A: See here http://exwiki.org/mw/index.php?title=The_chromatic_polynomial_of_the_ladder_graph 
The idea is to use the fact that if $G$ has subgraphs $H_1,H_2$ such that $H_1 \cup H_2 = G$ and $H_1 \cap H_2 = K_n$ then $$P(G,k) = \frac{(H_1,k)P(H_2,k)}{P(K_n,k)}$$
This can be used to make a straightforward recurrence for $P(L_n,k)$
A: We can do this inductively. when $n=1$ this is just $K_2$, so the formula clearly holds. Then suppose it is true for $n-1$ and show that for $n$ the formula is $P(G_n,k)=(k^2-3k+3)*P(G_{n-1},k)$. Name the two points added as $u,v$ respectively.
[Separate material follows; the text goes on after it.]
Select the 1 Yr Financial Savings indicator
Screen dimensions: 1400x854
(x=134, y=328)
Then by deletion contraction, $P(G_n,k)=P(G_n-uv,k)-P(G_n/uv)$; in the first of these new polynomials, it is the same as $G_{n-1}$ with two pendant vertices added; these can be all but one color, the one they are adjacent to. In the second we now have a point appended onto $G_{n-1}$. This can be all but two colors. Then we have $P(G_{n-1},k)((k-1)^2-(k-2))=P(G_{n-1},k)(k^2-3k+3)$. Then inductively, the formula holds.
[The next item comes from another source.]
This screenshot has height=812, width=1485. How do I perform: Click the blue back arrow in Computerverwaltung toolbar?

A: Take the point of the far bottom left and start colouring from there. there are k options for that colour (suppose we colour it with colour a). Now go to the one to the bottom right, there are k-1 options for the colour of that element(suppose we colour it with colour b). Now take  a look at all the pairs above that one. how many pairs are there available for the two vertices above? 
one choice is to take the one on the left with a and the one on the right with b.(1 way) 
the other is to colour the one in the left with b and the one in the right with a colour different from a or the one to the left of it: ($k-2$ ways)
another one is to colour the one on the right with a and the one in the left with a colour different from b ($k-2$ options)
and the last option is to colour the ones of top with colours different to the ones above $(k-2)(k-3)=k^2-5k+6$
add them all up to get $k^2-3k+3$ ways to colour each pair above.
using there are n-2 such pairs and the fundamental counting principle and the fact there are k options for bottom left and k-1 for bottom right we know there are $k(k-1)(k^2-3k+3)^{n-1}$ colourings as desired.